Kleine Geschenke erhalten die Freundschaft. Was zumindest ein Sprichwort besagt, könnte auch für die Medizin gelten. Forscher aus Princeton haben in China untersucht, ob Präsente dort die Qualität der ärztlichen Versorgung erhöhen.

Von Volkart Wildermuth | 23.12.2013
    "In China gehen die Patienten auch mit kleinen Problemen in die Klinik. Kleine Geschenke sind dabei durchaus üblich."
    Das zeigte eine Umfrage unter Ärzten, die die Wirtschaftswissenschaftlerin Janet Currie in Peking organisiert hatte. Die Direktorin des Zentrums für Gesundheit und Wohlbefinden der Universität Princeton witterte daraufhin die Chance, den Einfluss von Geschenken im Alltag zu überprüfen. Gemeinsam mit Forschern der Universität Peking schickte sie Studenten in 80 Kliniken im Großraum Peking wo sie sich bei mehr als 100 Ärzten mit milden Erkältungssymptomen vorstellten, die eigentlich nur Ruhe und ausreichend Flüssigkeitszufuhr erfordern. Erfahrungsgemäß verschreiben viele Ärzte trotzdem Antibiotika, die in diesem Fall wenig helfen. Janet Currie wollte wissen, was passiert, wenn die vorgeblichen Patienten vor der Behandlung ein kleines Geschenk überreichen.
    "Es war nur ein kleines Lesezeichen aus Papier, kaum etwas wert. Dabei sagten sie: 'Ich will ihnen das als Zeichen meiner Anerkennung geben'. Wenn ein Geschenk überreicht wurde, verschrieben die Ärzte seltener nutzlose Antibiotika. Außerdem waren sie zu diesen Patienten messbar freundlicher. Das Geschenk hatte wirklich einen Einfluss."
    Zudem nahmen sich die Ärzte mehr Zeit als sonst üblich für die generösen Patienten. Dieser Effekt übertrug sich sogar auf den nächsten Kranken, wenn der von dem großzügigen Patienten als enger Freund vorgestellt wurde. Das mussten dann allerdings die nächsten in der Warteschlange ausbaden.

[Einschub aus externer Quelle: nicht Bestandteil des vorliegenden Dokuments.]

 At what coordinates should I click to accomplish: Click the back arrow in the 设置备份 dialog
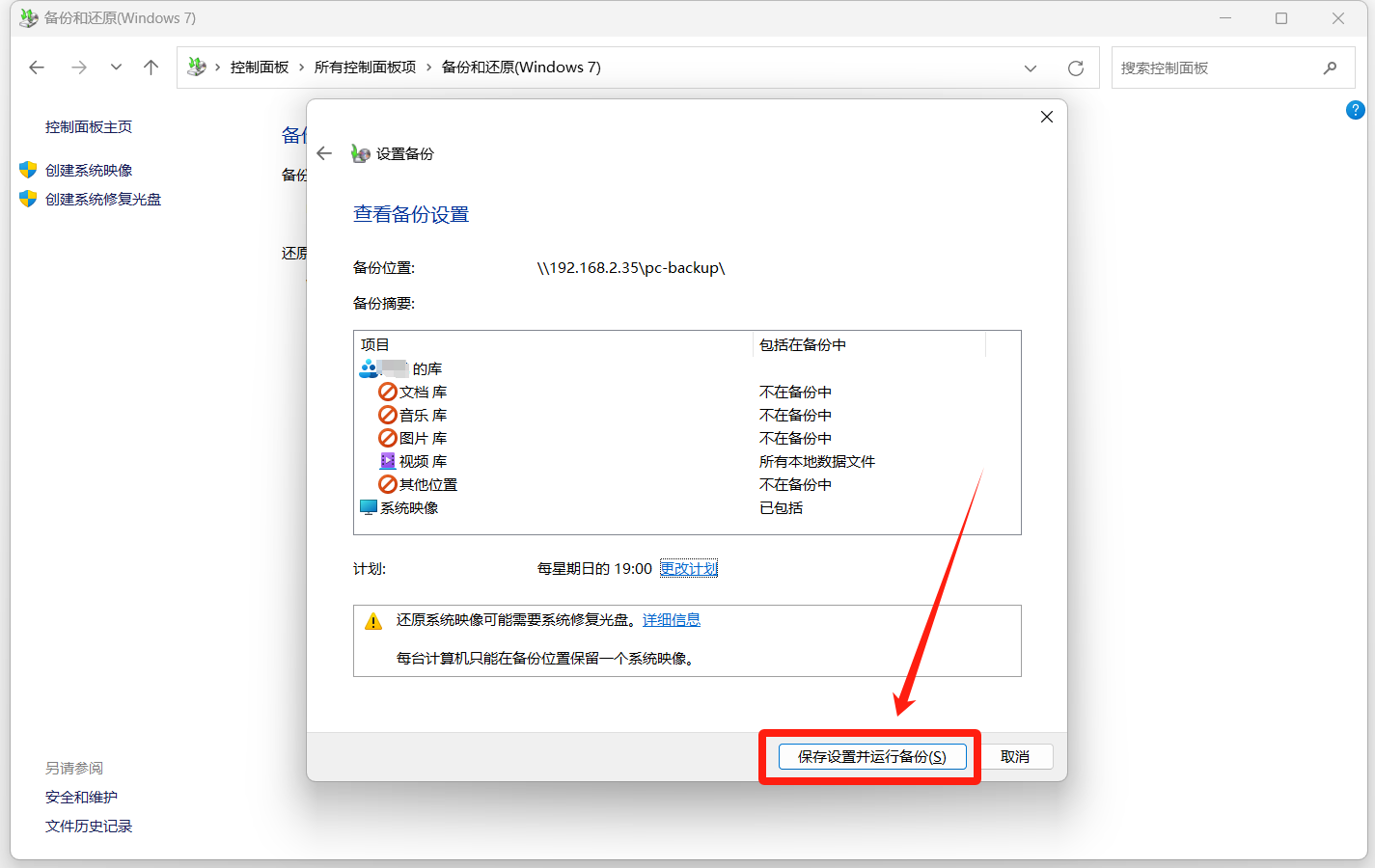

    "Weil der Arzt sich schon etwas länger mit dem Patienten mit Geschenk beschäftigt hatte und vielleicht auch noch mit dessen Freund, hatte er für den folgenden Patienten weniger Zeit."
    Gerade Zeit ist im Klinikalltag eine begrenzte Ressource und offenbar genügen schon kleine Gaben um sie zu den eigenen Gunsten umzuverteilen. Ein Effekt, der sicher nicht auf China beschränkt ist, meint Janet Currie.

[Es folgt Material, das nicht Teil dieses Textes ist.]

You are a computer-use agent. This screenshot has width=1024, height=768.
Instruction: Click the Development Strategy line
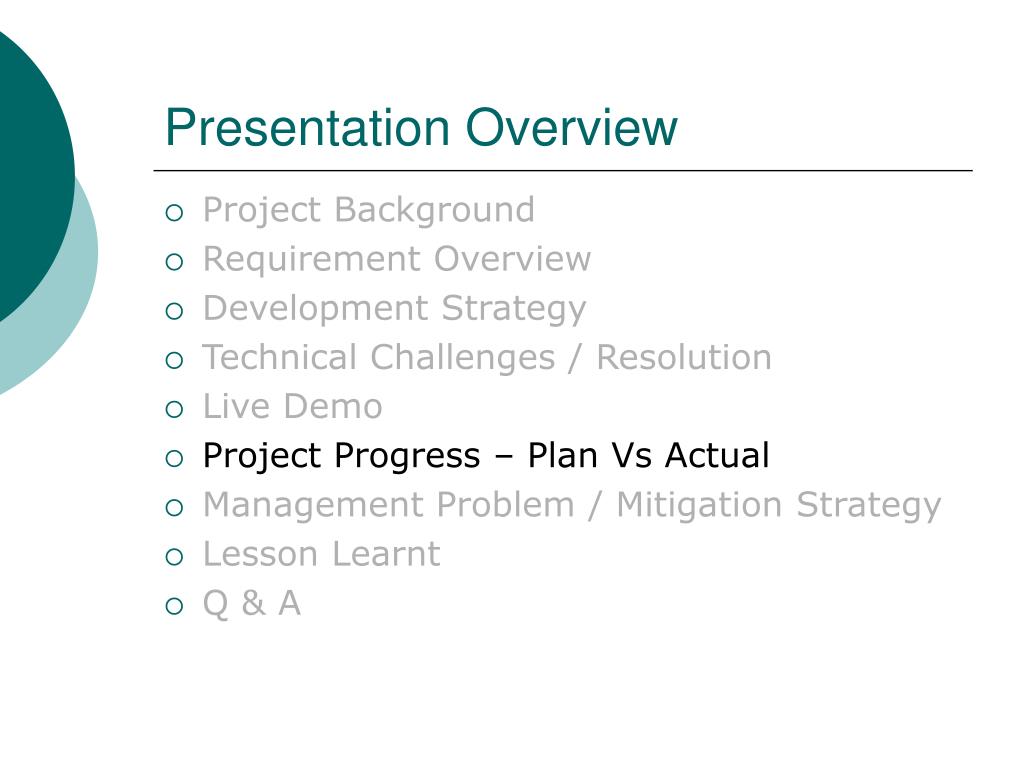tap(394, 310)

    "Ich glaube, die Leute wollen sich natürlicherweise revanchieren. Also in Deutschland würde ein Geschenk wohl seltsam wirken. Aber wenn sie freundlich zum Arzt sind, ihn wissen lassen, wie sehr sie seine Arbeit schätzen, dann würden sie wohl besser behandelt."

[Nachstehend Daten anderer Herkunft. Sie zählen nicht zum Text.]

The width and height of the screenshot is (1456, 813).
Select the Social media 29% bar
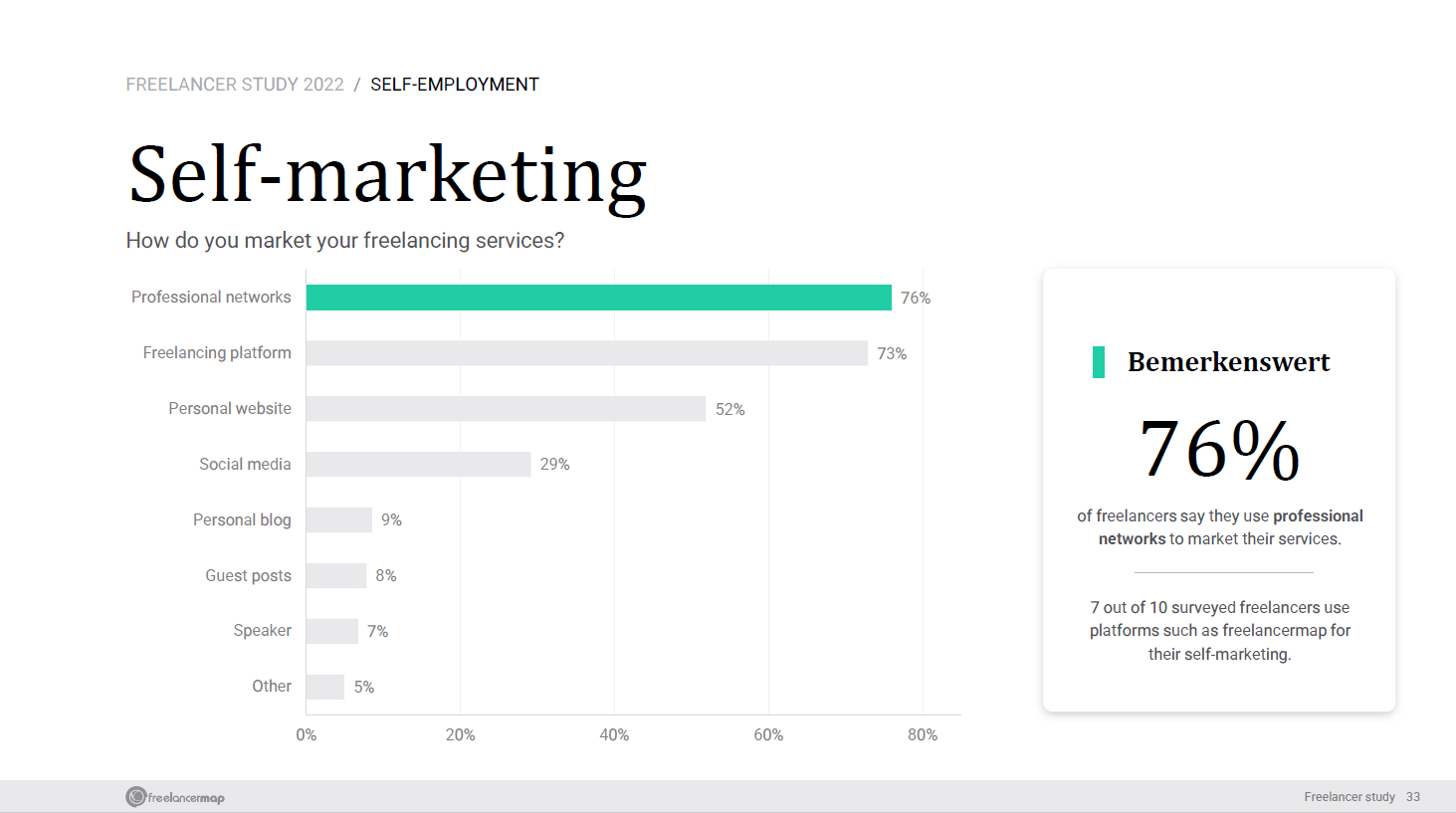419,465
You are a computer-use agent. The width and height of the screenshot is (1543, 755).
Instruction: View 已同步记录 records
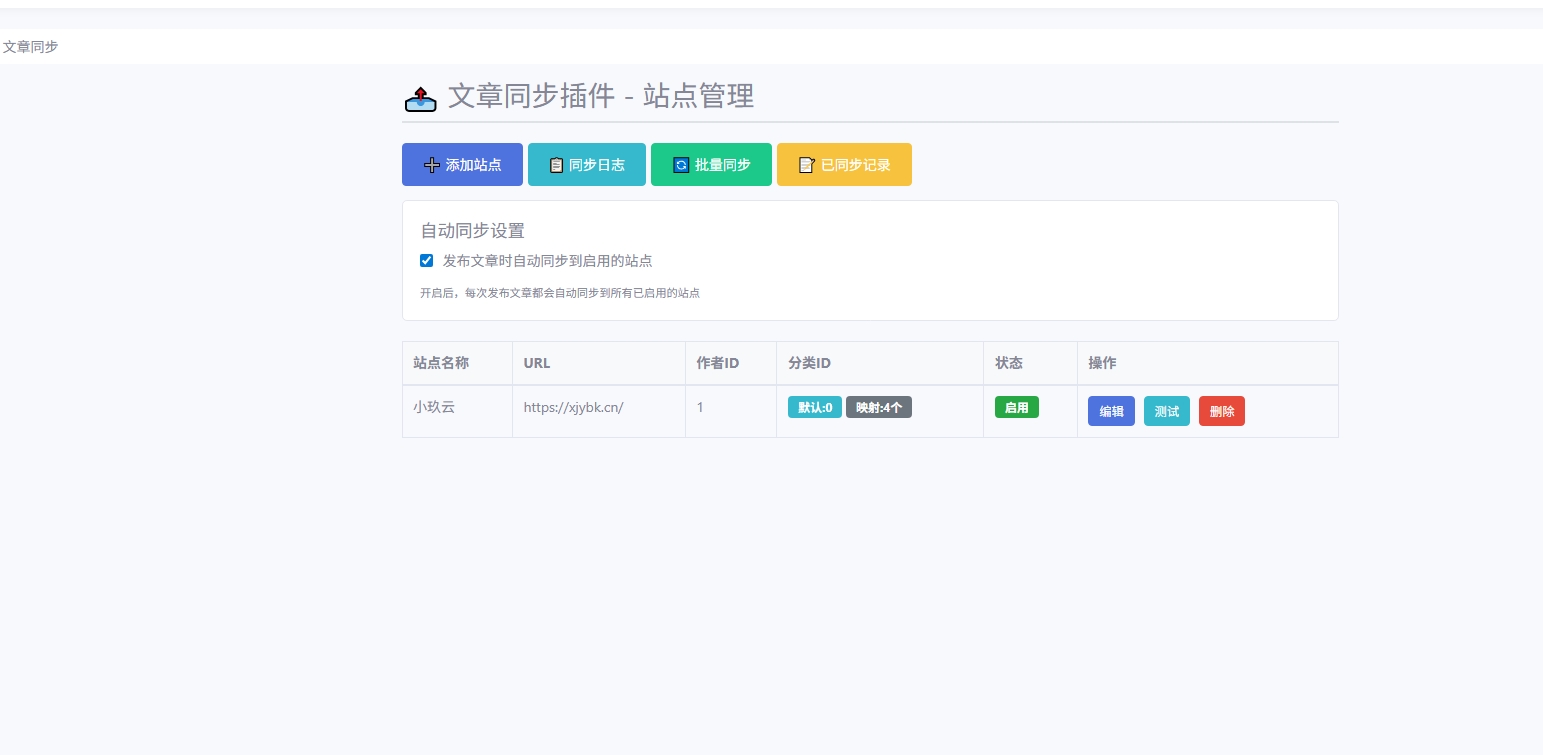tap(844, 164)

    Diesen Effekt kann man als Patient ausnutzen. Er wird ganz sicher auch von den Pharmaunternehmen eingesetzt. Große Geschenke und als Fortbildung getarnte Fernreisen sind inzwischen im medizinischen Sektor verpönt. Aber ein Kuli mit dem passenden Markennamen wird von Pharmavertretern immer noch gerne überreicht und gerne entgegengenommen.
    "Viele Ärzte sagen, es ist lächerlich zu glauben, dass diese kleinen Geschenke der Pharmaindustrie ihr Verhalten beeinflussen. Aber unser Experiment zeigt: Auch kleine Geschenke zeigen Wirkung."
    Für Ärzte und sicher auch für Journalisten heißt das: bewusst gegensteuern oder den Kuli erst gar nicht annehmen. Bleibt die Frage, ob nicht auch Weihnachtsgeschenke im Grund als eine verdeckte Form der Beeinflussung entlarvt werden müssen. Nein, meint Janet Currie, schließlich ist der Versuch der gegenseitigen Einflussnahme ein ganz normaler Bestandteil jeder Beziehung unter Menschen.
    "Die Moral des Ganzen lautet: Selbst ein kleines Geschenk zeigt, dass man jemanden schätzt und das regt eine positive Reaktion an. Also im Zweifelsfall ist ein kleines Geschenk immer eine gute Sache."